Edward Tobey, miembro del comité financiero del Instituto, intervino. Sus amables ojos grises estaban preocupados.

—Rector Rogers, debo mostrarme de acuerdo con el profesor Eliot en un aspecto: cada vez que ocurre algo desagradable o peligroso relacionado con la ciencia, y, peor aún, relacionado en cualquier medida con el Instituto, se vuelve más difícil encontrar hombres dispuestos a dar dinero para rellenar nuestras arcas. ¡De verdad, la idea de deshacernos de toda la vieja maquinaria vieja, gastada y oxidada es lo que me ha mantenido en pie a pesar de todo esto! He pedido a uno de nuestros donantes más generosos, el señor Hammond, de la fábrica de locomotoras, que viniera hoy para aconsejarnos ante nuestros retos. Aquí está.

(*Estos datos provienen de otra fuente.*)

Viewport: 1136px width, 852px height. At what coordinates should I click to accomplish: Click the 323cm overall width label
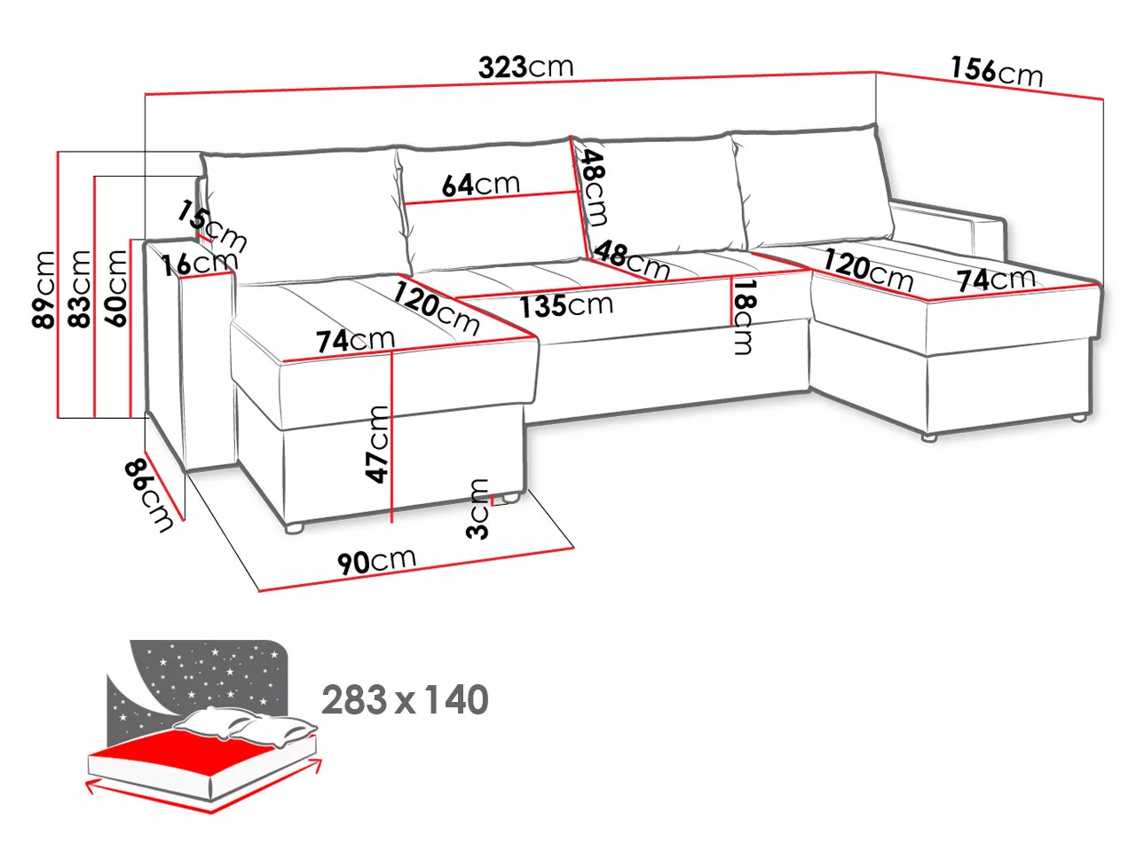pos(525,67)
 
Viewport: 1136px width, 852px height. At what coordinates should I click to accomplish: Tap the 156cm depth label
pos(997,72)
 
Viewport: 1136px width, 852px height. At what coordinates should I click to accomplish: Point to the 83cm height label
pos(79,288)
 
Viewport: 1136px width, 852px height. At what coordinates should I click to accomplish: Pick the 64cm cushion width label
pos(480,185)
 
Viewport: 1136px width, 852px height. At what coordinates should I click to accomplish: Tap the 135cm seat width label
pos(566,305)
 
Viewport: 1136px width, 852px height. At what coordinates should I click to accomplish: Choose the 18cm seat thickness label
pos(744,317)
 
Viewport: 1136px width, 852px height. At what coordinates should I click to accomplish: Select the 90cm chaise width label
pos(376,561)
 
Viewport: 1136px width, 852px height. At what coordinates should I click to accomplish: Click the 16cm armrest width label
pos(200,264)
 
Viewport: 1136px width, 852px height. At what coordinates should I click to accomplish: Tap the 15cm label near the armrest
pos(212,227)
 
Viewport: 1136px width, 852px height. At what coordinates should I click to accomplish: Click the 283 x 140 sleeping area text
pos(405,699)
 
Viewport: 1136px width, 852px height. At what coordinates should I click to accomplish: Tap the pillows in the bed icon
pos(246,723)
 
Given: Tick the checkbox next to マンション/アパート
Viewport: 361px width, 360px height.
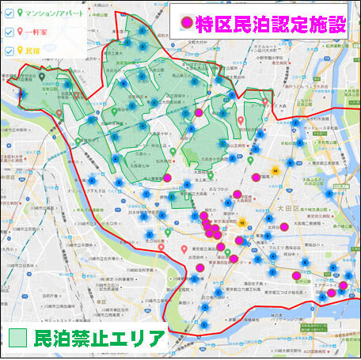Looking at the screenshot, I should pyautogui.click(x=9, y=13).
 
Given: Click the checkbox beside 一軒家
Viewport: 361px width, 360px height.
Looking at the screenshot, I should pyautogui.click(x=9, y=32).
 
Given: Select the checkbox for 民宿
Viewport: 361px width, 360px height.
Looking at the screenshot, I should pyautogui.click(x=9, y=51).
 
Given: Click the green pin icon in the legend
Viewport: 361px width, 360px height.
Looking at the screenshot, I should pyautogui.click(x=21, y=13).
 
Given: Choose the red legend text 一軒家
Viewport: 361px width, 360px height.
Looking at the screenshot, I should pyautogui.click(x=36, y=32).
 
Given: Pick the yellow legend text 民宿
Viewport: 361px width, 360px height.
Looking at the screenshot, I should pyautogui.click(x=32, y=51).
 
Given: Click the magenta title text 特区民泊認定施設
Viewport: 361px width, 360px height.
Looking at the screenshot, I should pyautogui.click(x=273, y=24).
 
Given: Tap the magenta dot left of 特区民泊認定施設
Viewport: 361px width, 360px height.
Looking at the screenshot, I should pyautogui.click(x=188, y=24).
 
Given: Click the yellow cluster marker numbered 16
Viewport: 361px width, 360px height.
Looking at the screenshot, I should pyautogui.click(x=274, y=170).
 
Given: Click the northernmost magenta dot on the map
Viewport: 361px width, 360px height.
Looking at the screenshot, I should pyautogui.click(x=200, y=113).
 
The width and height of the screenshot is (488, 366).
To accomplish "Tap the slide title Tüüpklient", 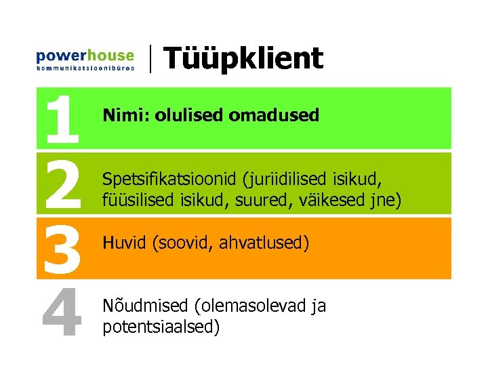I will (243, 58).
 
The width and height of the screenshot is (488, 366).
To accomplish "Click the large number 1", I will (62, 119).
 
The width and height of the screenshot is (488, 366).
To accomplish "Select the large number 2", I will (62, 183).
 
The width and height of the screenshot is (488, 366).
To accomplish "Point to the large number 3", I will (62, 248).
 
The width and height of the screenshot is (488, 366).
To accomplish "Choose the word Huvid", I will (123, 243).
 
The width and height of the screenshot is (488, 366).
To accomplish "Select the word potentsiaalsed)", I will (161, 327).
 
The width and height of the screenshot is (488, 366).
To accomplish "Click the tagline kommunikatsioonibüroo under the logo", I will (85, 68).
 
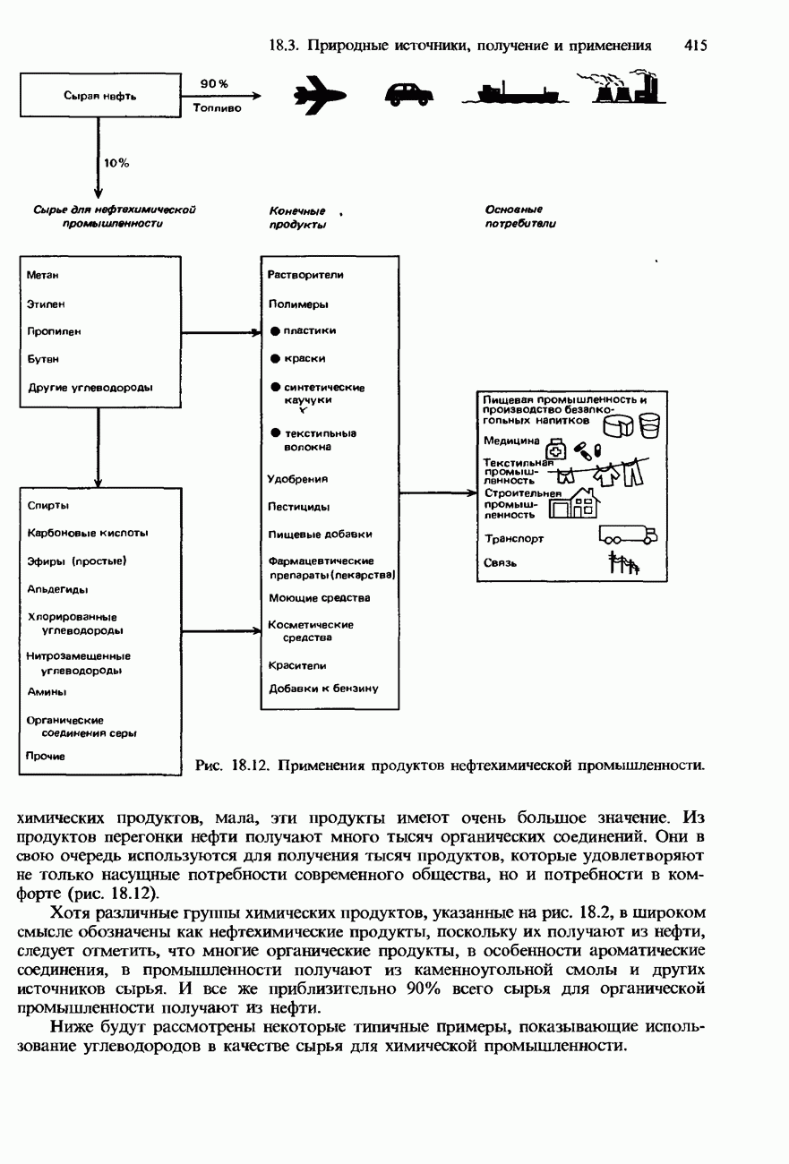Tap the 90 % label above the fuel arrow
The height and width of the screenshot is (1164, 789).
coord(214,83)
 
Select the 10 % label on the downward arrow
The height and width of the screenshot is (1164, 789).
coord(117,163)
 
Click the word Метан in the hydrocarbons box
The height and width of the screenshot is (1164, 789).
coord(44,275)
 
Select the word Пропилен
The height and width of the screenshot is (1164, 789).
coord(54,331)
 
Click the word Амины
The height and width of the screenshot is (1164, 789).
coord(47,692)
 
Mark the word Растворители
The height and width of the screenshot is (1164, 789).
coord(305,275)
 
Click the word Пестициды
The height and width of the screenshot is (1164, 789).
coord(298,507)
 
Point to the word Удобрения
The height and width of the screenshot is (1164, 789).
coord(298,479)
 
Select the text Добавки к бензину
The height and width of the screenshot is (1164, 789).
coord(323,689)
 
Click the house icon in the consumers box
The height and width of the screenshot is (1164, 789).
coord(573,504)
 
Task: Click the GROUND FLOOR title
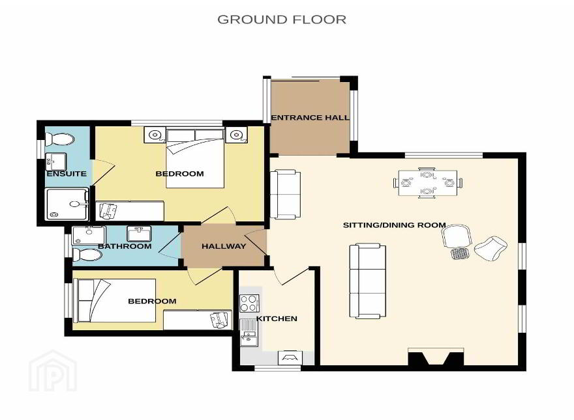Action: pos(282,20)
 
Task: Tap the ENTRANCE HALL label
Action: pos(310,118)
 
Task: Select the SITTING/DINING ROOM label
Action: pos(394,225)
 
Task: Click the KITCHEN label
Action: pos(277,319)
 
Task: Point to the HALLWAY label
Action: pos(224,246)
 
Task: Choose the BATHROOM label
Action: pos(125,246)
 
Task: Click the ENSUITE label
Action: pos(67,174)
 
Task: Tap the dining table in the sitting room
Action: pos(427,182)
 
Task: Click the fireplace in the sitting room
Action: pos(436,356)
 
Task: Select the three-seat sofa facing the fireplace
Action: pos(367,281)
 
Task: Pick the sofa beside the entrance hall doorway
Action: pos(285,195)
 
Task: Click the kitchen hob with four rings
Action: pos(249,303)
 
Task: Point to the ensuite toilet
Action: pos(59,139)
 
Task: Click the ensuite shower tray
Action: pos(67,204)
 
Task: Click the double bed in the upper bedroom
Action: pos(195,158)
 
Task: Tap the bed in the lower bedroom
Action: pos(115,301)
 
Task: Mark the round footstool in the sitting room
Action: pos(459,253)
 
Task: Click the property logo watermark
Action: pos(53,371)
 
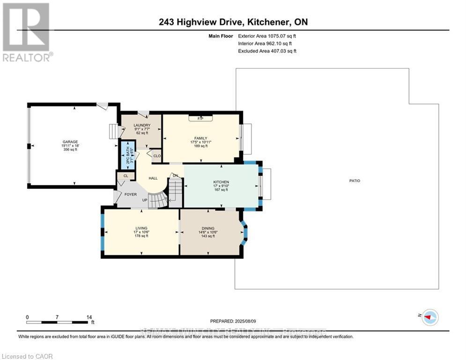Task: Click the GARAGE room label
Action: click(71, 142)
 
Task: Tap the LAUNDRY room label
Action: click(141, 125)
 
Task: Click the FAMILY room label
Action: click(201, 138)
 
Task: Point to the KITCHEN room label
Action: click(221, 182)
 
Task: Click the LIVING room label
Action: click(141, 228)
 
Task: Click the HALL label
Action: click(153, 178)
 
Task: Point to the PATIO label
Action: click(355, 180)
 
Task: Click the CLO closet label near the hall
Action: click(157, 156)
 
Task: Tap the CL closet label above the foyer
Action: click(125, 176)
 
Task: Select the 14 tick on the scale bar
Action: click(89, 317)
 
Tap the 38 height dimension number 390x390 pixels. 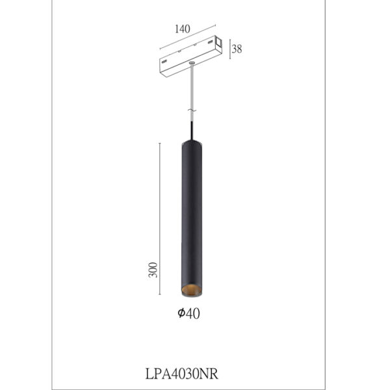pos(237,49)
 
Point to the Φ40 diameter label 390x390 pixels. pos(188,314)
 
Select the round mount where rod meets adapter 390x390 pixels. pos(192,62)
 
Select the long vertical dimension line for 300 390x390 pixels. pos(161,218)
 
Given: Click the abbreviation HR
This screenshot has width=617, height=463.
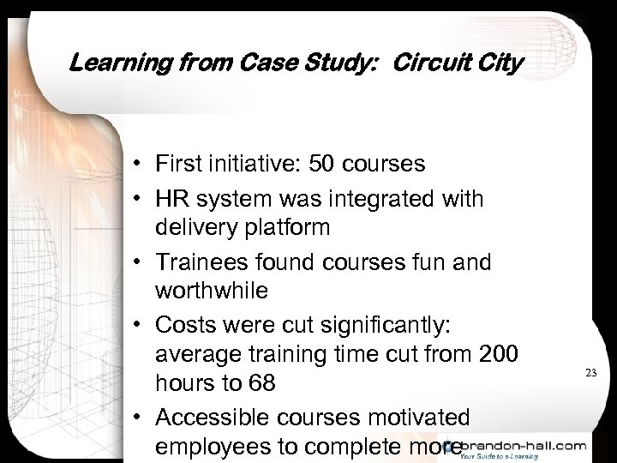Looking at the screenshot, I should [x=172, y=199].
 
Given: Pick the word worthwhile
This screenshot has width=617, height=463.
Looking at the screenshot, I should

—Caballeros —comenzó Hammond, entrando y saludando a todo el mundo con un gesto de la cabeza, con la actitud brusca de los hombres de negocios de Boston. Marcus se sentó más erguido, pero el recién llegado no vio a su antiguo maquinista en la esquina. Se sentó y empezó—. Mi hijo fue uno de los primeros alumnos aquí, pero otros que no tengan lazos tan fuertes quizá no sean tan inmunes a las críticas desagradables. Yo seguiré haciendo donaciones al Instituto mientras tenga un penique en mi cartera, rector Rogers, y usted lo sabe, pero no puedo financiar todo yo solo. No soy miembro de la junta de gobierno de la universidad, pero creo que deben encontrar alguna forma de reforzar sus finanzas para estar preparados durante este difícil periodo. Vendan algunos de estos inventos tan inteligentes que han creado. Yo mismo compraría uno de sus malditos motores en este mismo momento, no tienen más que decirlo.

—También podríamos pensar en dar a nuestro edificio el nombre de un benefactor que done, por ejemplo, una cantidad concreta de dinero —añadió el profesor Storer—. O podemos poner varios nombres a las distintas aulas. Harvard lo hace.

—La situación económica del Instituto es un asunto grave y preocupante —añadió Eliot—. Quizá sería conveniente para todo el mundo poner un límite estricto al número de jóvenes de instituciones benéficas y fábricas que acojamos el próximo año. Necesitamos el dinero de las matrículas de los estudiantes para comprar material, para vivir, y los que estudian con becas nos restan esa cantidad.

Marcus y Albert se intercambiaron una mirada rápida. Ninguno mostró emoción alguna. Al fin y al cabo, solo estaban allí para ayudar, no para oír lo que se decía ni, desde luego, para dar su opinión.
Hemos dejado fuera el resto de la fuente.